═════ EXTRACTED DATA

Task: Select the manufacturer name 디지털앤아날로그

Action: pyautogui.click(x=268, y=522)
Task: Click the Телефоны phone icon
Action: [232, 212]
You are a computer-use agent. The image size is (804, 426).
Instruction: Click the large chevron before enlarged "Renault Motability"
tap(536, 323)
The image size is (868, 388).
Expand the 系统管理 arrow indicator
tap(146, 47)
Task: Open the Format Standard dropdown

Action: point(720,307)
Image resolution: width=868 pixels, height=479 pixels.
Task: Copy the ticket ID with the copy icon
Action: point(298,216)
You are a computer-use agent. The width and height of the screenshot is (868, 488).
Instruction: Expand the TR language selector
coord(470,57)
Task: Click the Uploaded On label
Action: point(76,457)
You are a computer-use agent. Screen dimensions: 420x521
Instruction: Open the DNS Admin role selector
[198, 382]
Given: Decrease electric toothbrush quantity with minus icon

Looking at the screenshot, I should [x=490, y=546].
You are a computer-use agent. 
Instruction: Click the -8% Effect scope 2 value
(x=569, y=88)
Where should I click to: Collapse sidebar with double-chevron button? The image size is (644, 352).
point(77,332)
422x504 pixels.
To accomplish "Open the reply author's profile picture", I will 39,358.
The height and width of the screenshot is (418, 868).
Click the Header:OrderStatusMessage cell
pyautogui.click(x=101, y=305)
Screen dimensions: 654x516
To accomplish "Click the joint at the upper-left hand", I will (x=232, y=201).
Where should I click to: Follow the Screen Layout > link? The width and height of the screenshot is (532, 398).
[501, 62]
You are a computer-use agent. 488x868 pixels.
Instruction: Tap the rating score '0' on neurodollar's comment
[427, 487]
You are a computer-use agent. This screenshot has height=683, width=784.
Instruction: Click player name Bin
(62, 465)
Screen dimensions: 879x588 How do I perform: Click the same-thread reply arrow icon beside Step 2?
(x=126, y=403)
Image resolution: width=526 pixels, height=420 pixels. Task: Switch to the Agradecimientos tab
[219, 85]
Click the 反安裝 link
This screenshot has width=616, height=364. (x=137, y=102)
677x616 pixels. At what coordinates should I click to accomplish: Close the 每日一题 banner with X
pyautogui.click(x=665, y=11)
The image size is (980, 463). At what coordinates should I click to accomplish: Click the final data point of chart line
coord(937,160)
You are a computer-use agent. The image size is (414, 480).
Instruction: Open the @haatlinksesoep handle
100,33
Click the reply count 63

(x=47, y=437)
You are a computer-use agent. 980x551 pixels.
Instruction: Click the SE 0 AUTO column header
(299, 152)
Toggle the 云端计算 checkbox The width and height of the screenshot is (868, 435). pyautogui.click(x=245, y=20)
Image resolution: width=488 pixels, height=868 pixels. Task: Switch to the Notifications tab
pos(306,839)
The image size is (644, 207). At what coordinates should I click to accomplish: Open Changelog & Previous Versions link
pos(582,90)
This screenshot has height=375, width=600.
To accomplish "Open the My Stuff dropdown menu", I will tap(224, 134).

══════════

WORK INSTRUCTION:
Each line of the data must be retyped exactly.

TASK RESPONSE:
Task: Select the manufacturer name 디지털앤아날로그

Action: pyautogui.click(x=268, y=522)
Task: Click the Телефоны phone icon
Action: [232, 212]
You are a computer-use agent. The image size is (804, 426).
Instruction: Click the large chevron before enlarged "Renault Motability"
tap(536, 323)
The image size is (868, 388).
Expand the 系统管理 arrow indicator
tap(146, 47)
Task: Open the Format Standard dropdown

Action: point(720,307)
Image resolution: width=868 pixels, height=479 pixels.
Task: Copy the ticket ID with the copy icon
Action: point(298,216)
You are a computer-use agent. The width and height of the screenshot is (868, 488).
Instruction: Expand the TR language selector
coord(470,57)
Task: Click the Uploaded On label
Action: point(76,457)
You are a computer-use agent. Screen dimensions: 420x521
Instruction: Open the DNS Admin role selector
[198, 382]
Given: Decrease electric toothbrush quantity with minus icon

Looking at the screenshot, I should [x=490, y=546].
You are a computer-use agent. 
Instruction: Click the -8% Effect scope 2 value
(x=569, y=88)
Where should I click to: Collapse sidebar with double-chevron button? The image size is (644, 352).
point(77,332)
422x504 pixels.
To accomplish "Open the reply author's profile picture", I will 39,358.
The height and width of the screenshot is (418, 868).
Click the Header:OrderStatusMessage cell
pyautogui.click(x=101, y=305)
Screen dimensions: 654x516
To accomplish "Click the joint at the upper-left hand", I will (x=232, y=201).
Where should I click to: Follow the Screen Layout > link? The width and height of the screenshot is (532, 398).
[501, 62]
You are a computer-use agent. 488x868 pixels.
Instruction: Tap the rating score '0' on neurodollar's comment
[427, 487]
You are a computer-use agent. This screenshot has height=683, width=784.
Instruction: Click player name Bin
(62, 465)
Screen dimensions: 879x588 How do I perform: Click the same-thread reply arrow icon beside Step 2?
(x=126, y=403)
Image resolution: width=526 pixels, height=420 pixels. Task: Switch to the Agradecimientos tab
[219, 85]
Click the 反安裝 link
This screenshot has width=616, height=364. (x=137, y=102)
677x616 pixels. At what coordinates should I click to accomplish: Close the 每日一题 banner with X
pyautogui.click(x=665, y=11)
The image size is (980, 463). At what coordinates should I click to accomplish: Click the final data point of chart line
coord(937,160)
You are a computer-use agent. The image size is (414, 480).
Instruction: Open the @haatlinksesoep handle
100,33
Click the reply count 63

(x=47, y=437)
You are a computer-use agent. 980x551 pixels.
Instruction: Click the SE 0 AUTO column header
(299, 152)
Toggle the 云端计算 checkbox The width and height of the screenshot is (868, 435). pyautogui.click(x=245, y=20)
Image resolution: width=488 pixels, height=868 pixels. Task: Switch to the Notifications tab
pos(306,839)
The image size is (644, 207). At what coordinates should I click to accomplish: Open Changelog & Previous Versions link
pos(582,90)
This screenshot has height=375, width=600.
To accomplish "Open the My Stuff dropdown menu", I will tap(224, 134).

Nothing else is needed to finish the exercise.